The best submission (Naderalvojoud et al. 2017) achieved a micro-averaged F1-score of 74.9% on the synchronic test set and 73.6% on the diachronic test set. The model that was trained using GermanBERT and FARM outperforms these scores by over 5%, achieving a micro-averaged F1-score of 80.1% on the synchronic test set and 80.2% on the diachronic test set.

Evaluation results for the Germeval-2017 dataset

The performance of the submissions to the SemEval 2017 shared task, however, was assessed by macro-averaged recall. There, the best submissions (Cliche 2017, Baziotis et al. 2017) achieved a macro-averaged recall of 68.1%. Again, the model trained using XLM-RoBERTa-large and FARM outperforms these submissions by over 5%, achieving a macro-averaged recall of 73.6%.

Evaluation results for the SemEval-2017 data set

As the reason for using XLM-RoBERTa instead of a monolingual model was to apply the model to German data, the XLM-RoBERTa sentiment model was also evaluated on the Germeval-17 test sets. Here, we achieved a micro-averaged F1-score of 59.1% on the synchronic test set and 57.5% on the diachronic test set. This performance is worse than a basic majority class baseline with scores of 65.6% and 67.2% respectively.
One reason for this could be that the class distribution of both data sets differs a lot. While most instances in the Germeval dataset are labeled as neutral with almost no cases containing positive sentiment, the majority class of the SemEval dataset is positive.
Another problem might be that both data sets consist of thematically different texts. The Germeval data set is with regard to its topics very limited, containing mainly texts from different social media and web sources about Deutsche Bahn. The SemEval dataset, in contrast, is not topically restricted.

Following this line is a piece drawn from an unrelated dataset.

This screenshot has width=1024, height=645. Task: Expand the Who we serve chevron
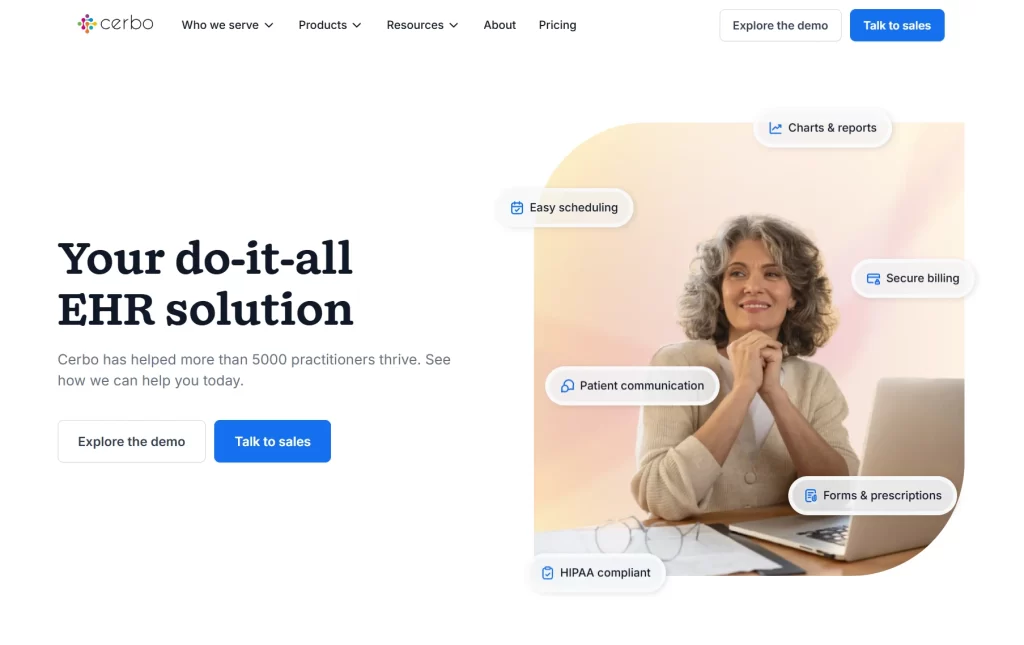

Class distributions for Germeval-2017 and SemEval-2017 data sets

All of the aforementioned results were achieved using the following hyperparameters:

Hyperparameters used to train the models

Conclusion

This blog article showed how we can train our own sentiment models using transformer models. We saw that fine-tuning a pre-trained model can be easily done with the help of the framework FARM and that we are even able to beat the leaderboard of different shared tasks. If you are interested in trying out the GermanBERT sentiment model yourself, you can access it via huggingface’s model hub.